800 Langdon St. Built 1926 Italian Renaissance
Theater Built 1938 Art Deco
Cafeteria Built 1957
Erected and dedicated to the memory of the men and women of the University of Wisconsin who
served in our countries wars
1904 – In his inaugural address, UW President Charles Van Hise calls for the construction of a
Union building to provide for “the communal life of instructors and students in work, in play,
and in social relations.”
Founded in 1907, the Wisconsin Union is based on the principle that the University of Wisconsin-Madison experience should involve learning outside the classroom.
The first floor of the old YMCA building/Association Hall was home to the Union Board from 1908-1916.
1925 – Armistice Day (Veterans Day), University President Glenn Frank digs the first shovel full of dirt for construction of Memorial Union.
August 22, 1927 – Charles Lindbergh
laid a wreath at the Memorial Union's cornerstone, dedicating the building to the Wisconsin men and women who had died in World War I.
October 5, 1928, the Memorial Union opens, dedicated to the men and women of the University who served in our country's wars.
On May 4, 1937, the Board of Regents authorizes the Union to proceed with plans for construction of the Union Theater and new west wing facilities.

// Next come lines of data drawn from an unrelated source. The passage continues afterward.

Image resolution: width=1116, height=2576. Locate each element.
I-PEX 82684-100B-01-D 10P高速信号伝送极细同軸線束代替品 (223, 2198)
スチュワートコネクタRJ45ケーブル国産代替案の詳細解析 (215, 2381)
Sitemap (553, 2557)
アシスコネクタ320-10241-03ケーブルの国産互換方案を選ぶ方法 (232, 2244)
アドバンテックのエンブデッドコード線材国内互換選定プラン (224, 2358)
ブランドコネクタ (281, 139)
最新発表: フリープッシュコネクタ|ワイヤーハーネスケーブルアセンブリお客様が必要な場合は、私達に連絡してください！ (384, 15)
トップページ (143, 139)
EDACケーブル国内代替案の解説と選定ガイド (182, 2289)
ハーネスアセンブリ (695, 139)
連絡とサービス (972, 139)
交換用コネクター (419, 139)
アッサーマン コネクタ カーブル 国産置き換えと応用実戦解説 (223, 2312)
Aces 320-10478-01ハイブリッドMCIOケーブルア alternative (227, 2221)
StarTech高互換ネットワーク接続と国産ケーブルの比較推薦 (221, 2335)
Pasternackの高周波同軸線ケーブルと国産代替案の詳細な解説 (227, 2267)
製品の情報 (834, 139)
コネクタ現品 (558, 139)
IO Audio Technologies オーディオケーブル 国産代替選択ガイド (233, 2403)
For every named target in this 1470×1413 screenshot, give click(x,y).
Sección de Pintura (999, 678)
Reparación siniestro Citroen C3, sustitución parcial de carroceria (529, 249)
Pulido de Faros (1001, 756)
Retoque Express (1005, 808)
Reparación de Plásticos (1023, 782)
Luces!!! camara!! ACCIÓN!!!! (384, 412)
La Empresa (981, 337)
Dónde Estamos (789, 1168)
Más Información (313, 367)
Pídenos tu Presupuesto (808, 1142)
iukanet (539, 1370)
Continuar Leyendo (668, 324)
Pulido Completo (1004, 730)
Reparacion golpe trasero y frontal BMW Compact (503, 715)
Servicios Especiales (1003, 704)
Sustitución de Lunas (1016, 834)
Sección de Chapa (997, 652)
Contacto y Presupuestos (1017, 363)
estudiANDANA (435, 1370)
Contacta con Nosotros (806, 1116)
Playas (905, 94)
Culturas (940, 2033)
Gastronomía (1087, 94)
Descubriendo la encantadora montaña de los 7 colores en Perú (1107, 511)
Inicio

1939 The Union Theater opens with the performance of “Taming of the Shrew” staring Alfred Lunt and Lynn Fontanne. The Theater Wing addition also includes new Hoofer quarters, a craft shop, and eight bowling lanes
Memorial Union’s Great Hall used to have a 400-square-foot stained glass dome. It appeared to let sunlight in but was actually inside the building and backlit by skylights. Described as “style and complexity of a Tiffany lamp” the glass was removed in 1948 because it leaked and it ruined the acoustics of the room.
Initially, the Rathskeller was open to men only. Beginning in 1937, women were allowed to enter during summer session. In 1941 Union Council votes to open the Rathskeller to women from 2 pm to closing. One year later, women gain full access.